Published on 18 Mar 2019

​ASE student Regine Tiong Hui Yi wins best poster award at the URECA poster competition for seaweed-microbe study

Our warmest congratulations to ASE student Ms Regine Tiong Hui Yi for winning the best poster award at NTU's URECA program poster competition in the category Natural and Environmental Science with her poster “What happens after the Neptune’s pearls are lost". The URECA (Undergraduate Research Experience on CAmpus) program offers outstanding second and third-year students the opportunity to conduct their own first-hand research. Ms Tiong Hui Yi conducted the study that would result in her winning poster during an exchange semester at the University of New South Wales, Sydney, Australia.

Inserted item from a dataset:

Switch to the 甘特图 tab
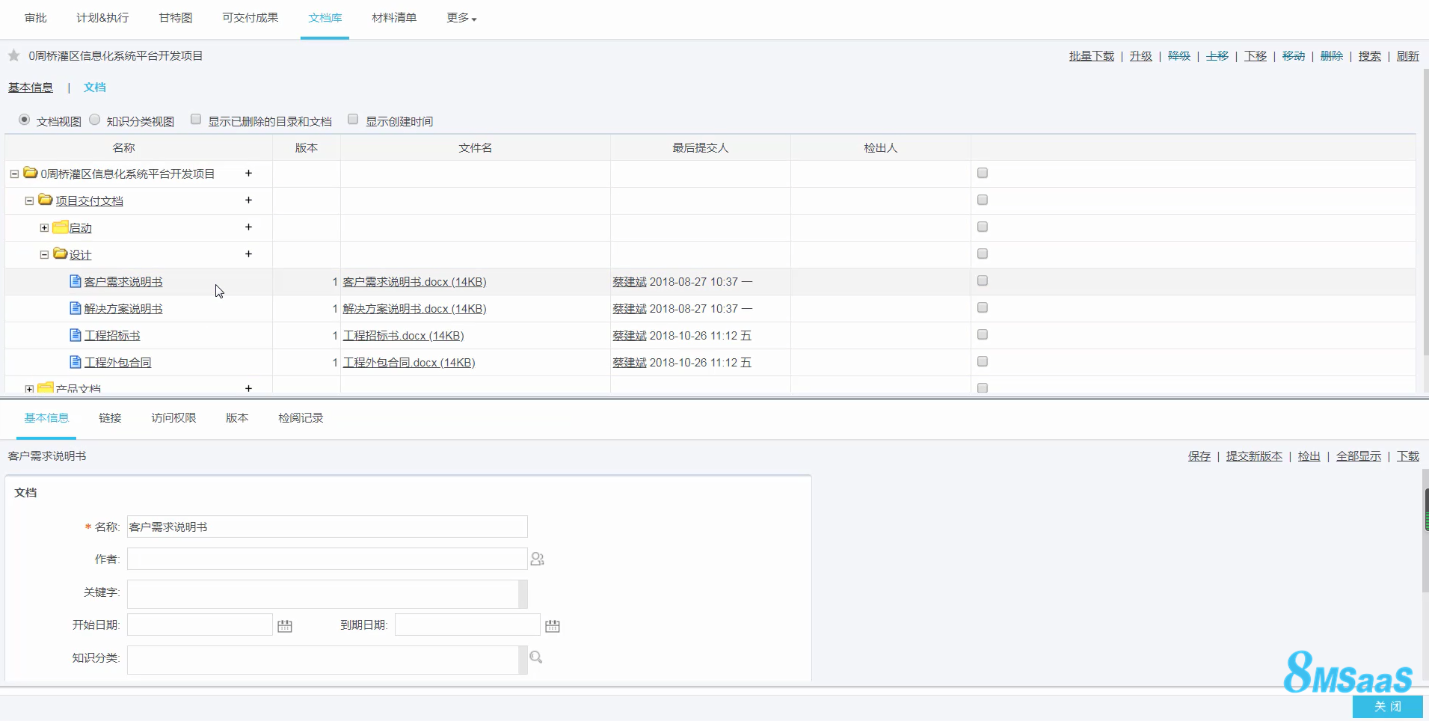The height and width of the screenshot is (721, 1429). click(176, 17)
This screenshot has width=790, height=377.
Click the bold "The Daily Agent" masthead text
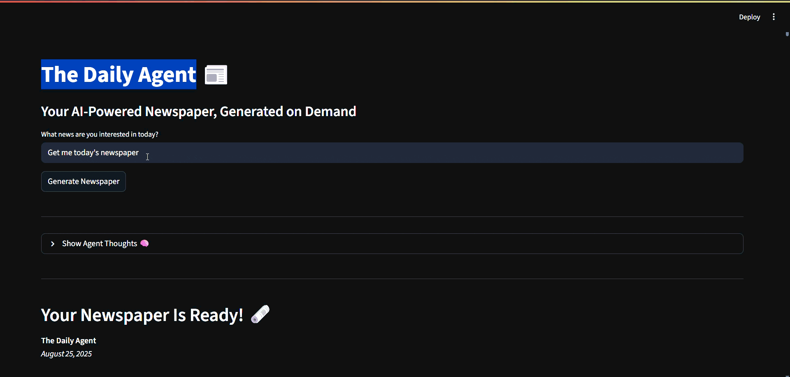coord(68,341)
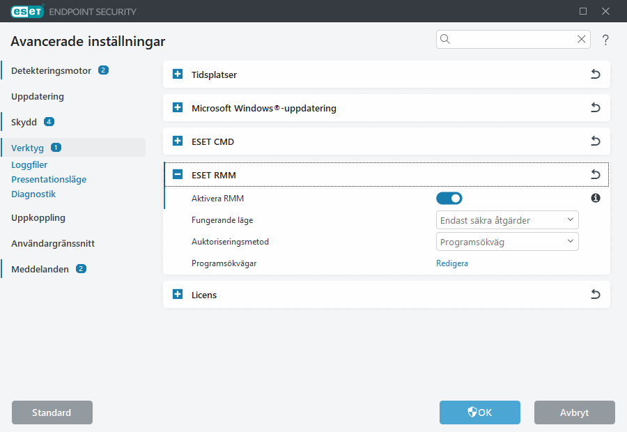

Underwater seaweed forests play a very important role underpinning coastal ecosystem goods and services, such as biodiversity and carbon storage. However, they are declining in many places around the world due to multiple human disturbances. Neptune’s pearls (Hormosira banksii), a key forest-forming seaweed that is endemic to Australia. In her study, Regine explored how a decline in Neptune’s pearls affected the diversity and composition of benthic microbial communities. She found that when the seaweed forests are disturbed, changes in the benthic community follows. These changes could prevent re-colonization of seaweed, leading to a shift from highly productive seaweed forest to barren areas.

The study involved a complex experimental setup with manipulations of H. banksii coverage to mimicing different levels of disturbance on this type of habitat along the Sydney coastline. Plots where then sampled twice, after 2 weeks and one month, and the microbial communities were analysed using DNA metabarcoding to assess treatment effects on microbial diversity.

Ms Tiong Hui Yi’s research was performed under the supervision of A/Prof. Federico Lauro and in collaboration with Dr Ziggy Marzinelli (University of Sydney and SCELSE) who supervised her while in Sydney.

 

 

The awardee during fieldwork in Australia.